Exercise objective
Output all of the records exactly as written.

[Data items]
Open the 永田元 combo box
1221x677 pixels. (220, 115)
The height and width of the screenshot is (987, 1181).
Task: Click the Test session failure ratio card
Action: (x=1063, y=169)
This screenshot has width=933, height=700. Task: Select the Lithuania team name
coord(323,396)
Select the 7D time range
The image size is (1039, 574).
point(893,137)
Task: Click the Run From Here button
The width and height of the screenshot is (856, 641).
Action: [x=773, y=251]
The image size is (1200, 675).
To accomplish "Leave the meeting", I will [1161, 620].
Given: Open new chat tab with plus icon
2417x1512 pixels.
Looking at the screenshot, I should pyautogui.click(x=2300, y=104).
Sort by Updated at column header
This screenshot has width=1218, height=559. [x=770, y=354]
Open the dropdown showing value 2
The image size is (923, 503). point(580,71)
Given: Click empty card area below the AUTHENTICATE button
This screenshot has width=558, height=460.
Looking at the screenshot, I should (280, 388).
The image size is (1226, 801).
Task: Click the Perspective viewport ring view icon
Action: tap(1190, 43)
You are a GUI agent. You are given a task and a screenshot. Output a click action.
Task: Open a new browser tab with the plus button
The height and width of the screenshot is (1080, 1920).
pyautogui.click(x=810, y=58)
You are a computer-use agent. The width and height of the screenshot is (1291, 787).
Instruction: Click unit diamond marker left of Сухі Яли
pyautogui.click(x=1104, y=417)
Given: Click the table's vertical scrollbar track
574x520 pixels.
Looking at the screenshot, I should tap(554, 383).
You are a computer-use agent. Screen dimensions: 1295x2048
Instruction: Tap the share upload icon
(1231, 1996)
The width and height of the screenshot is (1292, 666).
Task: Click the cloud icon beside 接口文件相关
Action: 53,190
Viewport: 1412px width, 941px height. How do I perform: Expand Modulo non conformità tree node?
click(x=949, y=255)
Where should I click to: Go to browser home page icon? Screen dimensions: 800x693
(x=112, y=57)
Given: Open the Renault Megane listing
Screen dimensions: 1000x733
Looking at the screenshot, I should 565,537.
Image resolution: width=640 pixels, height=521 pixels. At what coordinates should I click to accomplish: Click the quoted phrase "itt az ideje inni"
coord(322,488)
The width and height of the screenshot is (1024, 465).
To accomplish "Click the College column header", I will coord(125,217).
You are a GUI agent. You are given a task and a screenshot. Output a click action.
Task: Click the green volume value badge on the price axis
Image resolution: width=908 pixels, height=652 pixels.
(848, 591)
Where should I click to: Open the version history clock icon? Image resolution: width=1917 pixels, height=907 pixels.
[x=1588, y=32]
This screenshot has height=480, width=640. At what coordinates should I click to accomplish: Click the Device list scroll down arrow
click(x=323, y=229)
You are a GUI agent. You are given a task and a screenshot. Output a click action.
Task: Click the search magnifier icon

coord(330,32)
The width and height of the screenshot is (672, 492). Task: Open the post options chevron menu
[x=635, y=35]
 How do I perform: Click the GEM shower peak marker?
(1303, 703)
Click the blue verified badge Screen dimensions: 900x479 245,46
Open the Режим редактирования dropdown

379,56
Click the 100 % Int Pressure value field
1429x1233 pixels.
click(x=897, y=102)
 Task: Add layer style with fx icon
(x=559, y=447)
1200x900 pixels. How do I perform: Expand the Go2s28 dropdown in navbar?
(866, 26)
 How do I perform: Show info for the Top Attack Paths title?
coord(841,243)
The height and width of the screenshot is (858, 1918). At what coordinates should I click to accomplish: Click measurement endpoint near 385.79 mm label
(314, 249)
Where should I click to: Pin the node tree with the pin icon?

Exercise response
Open the 永田元 combo box
1221x677 pixels. (220, 115)
The height and width of the screenshot is (987, 1181).
Task: Click the Test session failure ratio card
Action: (x=1063, y=169)
This screenshot has width=933, height=700. Task: Select the Lithuania team name
coord(323,396)
Select the 7D time range
The image size is (1039, 574).
point(893,137)
Task: Click the Run From Here button
The width and height of the screenshot is (856, 641).
Action: [x=773, y=251]
The image size is (1200, 675).
To accomplish "Leave the meeting", I will [1161, 620].
Given: Open new chat tab with plus icon
2417x1512 pixels.
Looking at the screenshot, I should pyautogui.click(x=2300, y=104).
Sort by Updated at column header
This screenshot has width=1218, height=559. [x=770, y=354]
Open the dropdown showing value 2
The image size is (923, 503). point(580,71)
Given: Click empty card area below the AUTHENTICATE button
This screenshot has width=558, height=460.
Looking at the screenshot, I should (280, 388).
The image size is (1226, 801).
Task: Click the Perspective viewport ring view icon
Action: tap(1190, 43)
You are a GUI agent. You are given a task and a screenshot. Output a click action.
Task: Open a new browser tab with the plus button
The height and width of the screenshot is (1080, 1920).
pyautogui.click(x=810, y=58)
You are a computer-use agent. The width and height of the screenshot is (1291, 787).
Instruction: Click unit diamond marker left of Сухі Яли
pyautogui.click(x=1104, y=417)
Given: Click the table's vertical scrollbar track
574x520 pixels.
Looking at the screenshot, I should tap(554, 383).
You are a computer-use agent. Screen dimensions: 1295x2048
Instruction: Tap the share upload icon
(1231, 1996)
The width and height of the screenshot is (1292, 666).
Task: Click the cloud icon beside 接口文件相关
Action: 53,190
Viewport: 1412px width, 941px height. How do I perform: Expand Modulo non conformità tree node?
click(x=949, y=255)
Where should I click to: Go to browser home page icon? Screen dimensions: 800x693
(x=112, y=57)
Given: Open the Renault Megane listing
Screen dimensions: 1000x733
Looking at the screenshot, I should 565,537.
Image resolution: width=640 pixels, height=521 pixels. At what coordinates should I click to accomplish: Click the quoted phrase "itt az ideje inni"
coord(322,488)
The width and height of the screenshot is (1024, 465).
To accomplish "Click the College column header", I will coord(125,217).
You are a GUI agent. You are given a task and a screenshot. Output a click action.
Task: Click the green volume value badge on the price axis
Image resolution: width=908 pixels, height=652 pixels.
(848, 591)
Where should I click to: Open the version history clock icon? Image resolution: width=1917 pixels, height=907 pixels.
[x=1588, y=32]
This screenshot has height=480, width=640. At what coordinates should I click to accomplish: Click the Device list scroll down arrow
click(x=323, y=229)
You are a GUI agent. You are given a task and a screenshot. Output a click action.
Task: Click the search magnifier icon

coord(330,32)
The width and height of the screenshot is (672, 492). Task: Open the post options chevron menu
[x=635, y=35]
 How do I perform: Click the GEM shower peak marker?
(1303, 703)
Click the blue verified badge Screen dimensions: 900x479 245,46
Open the Режим редактирования dropdown

379,56
Click the 100 % Int Pressure value field
1429x1233 pixels.
click(x=897, y=102)
 Task: Add layer style with fx icon
(x=559, y=447)
1200x900 pixels. How do I perform: Expand the Go2s28 dropdown in navbar?
(866, 26)
 How do I perform: Show info for the Top Attack Paths title?
coord(841,243)
The height and width of the screenshot is (858, 1918). At what coordinates should I click to accomplish: Click measurement endpoint near 385.79 mm label
(314, 249)
Where should I click to: Pin the node tree with the pin icon?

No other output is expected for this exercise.